Got an e-mail today from someone who noticed an oblique reference to me in a recent Analog editorial which, in part, explained why the magazine still doesn’t accept e-mail submissions (I was referred to in it as a “young writer,” which as a middle-aged scribe with two decades of professional writing and publishing experience, I found to be as charming as it was inaccurate). The correspondent wanted to know if there was some sort of war going on between me and the “big three” science fiction magazines, in which I and the editors go after over each other with lead pipes and then laugh at whoever ends up on the ground, bleeding out.
In short: Nah.
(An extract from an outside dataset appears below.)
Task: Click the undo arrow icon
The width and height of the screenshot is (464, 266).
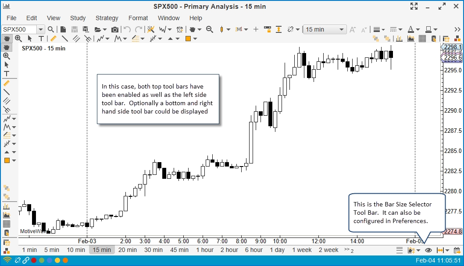Action: [x=127, y=29]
I have my disagreements with the editors of the “big three” on a couple of things here and there, most famously about their continued and persistent inability to join the 21st century and accept e-mail submissions, and on that particular subject I continue to be rather unimpressed with their arguments regarding why they don’t; the Analog editorial, for example, aside from poorly characterizing the discussion that went on here on the subject, was basically Stanley Schmidt taking the long way around to saying “because I don’t wanna.” That’s fine, and it’s his business, but it’s still not much of an argument, for reasons I’ve noted before.
That said, we’re all grown-ups here, and grown-ups can disagree from time to time. If you think on the basis of these disagreements that I have it in for the “big three,” you’re just silly. Differing opinions about the value of e-mail submissions and other such things aside, at the end of the day they’re pro markets in the genre, their editors are good people passionate about writing and about science fiction and fantasy, and on a month-in, month-out basis, they buy and publish fine work. What’s not to like about any of that? Far from wishing them ill, I want them to thrive and succeed.
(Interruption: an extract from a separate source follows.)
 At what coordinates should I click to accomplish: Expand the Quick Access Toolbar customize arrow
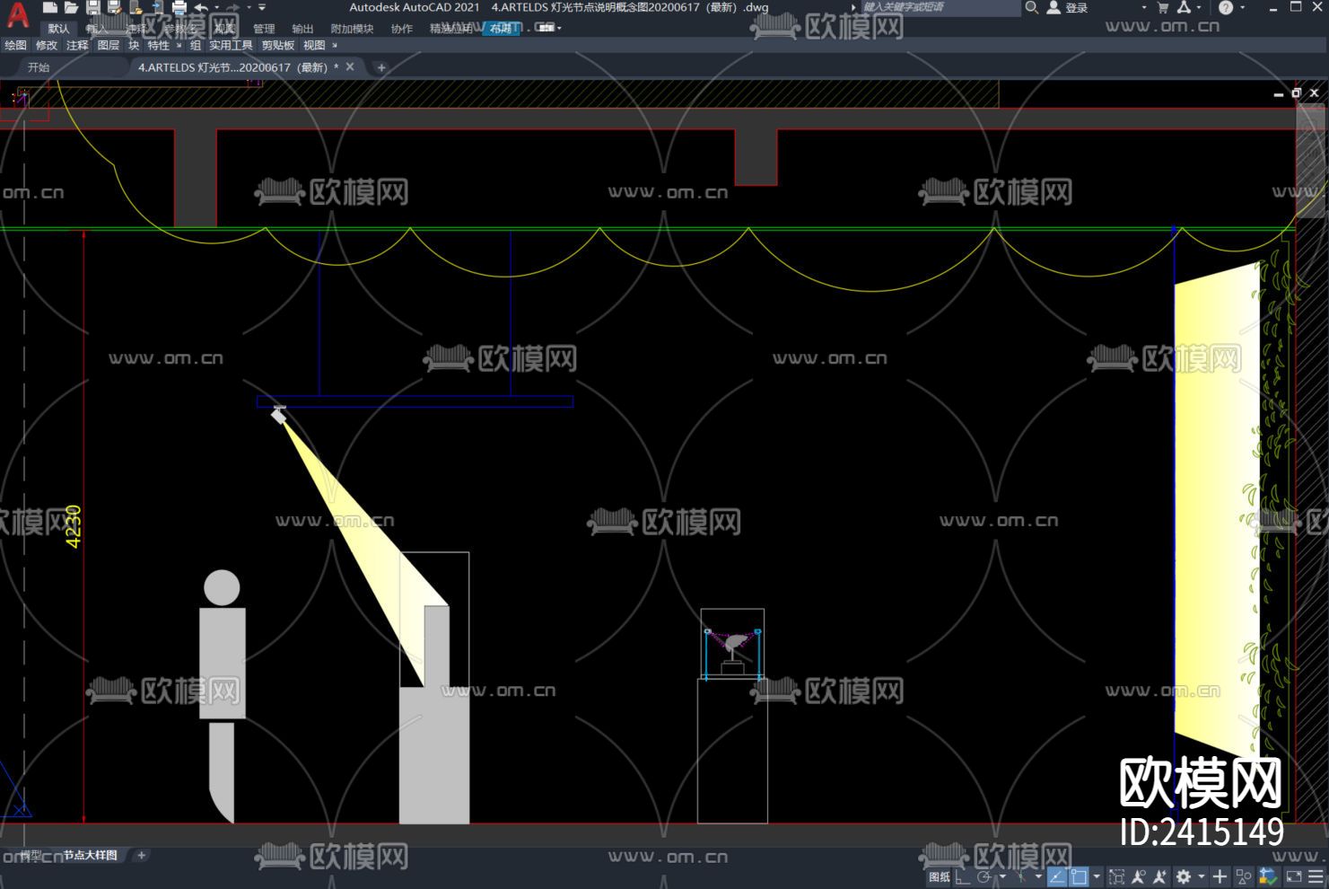click(262, 7)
When I’m griping about them, it’s not because I want to push them along into the dungheap of history, or because I’m some sort of grinning, loudmouthed fool who likes poking at wasp’s nests just to see what angry things fly out of them. It’s because I want them around, buying the stories of my fellow writers and generally contributing to the health and continuance of our genre, for all of our mutual benefit. “Young writer” cracks aside, after two decades in publishing, in both print and online media, I’m not wholly ignorant on this particular subject. I feel qualified to opine.
So, no: I’m not at war with the “big three,” and I very much doubt their editors feel they’re at war with me. I want them to do a few things differently, and clearly I’m not shy about saying so. They are equally clearly able to agree with me or not. But when all is said and done we all want the same thing: For the magazines to be doing their thing for a nice long time. If that’s a war, it’s a pretty strange one.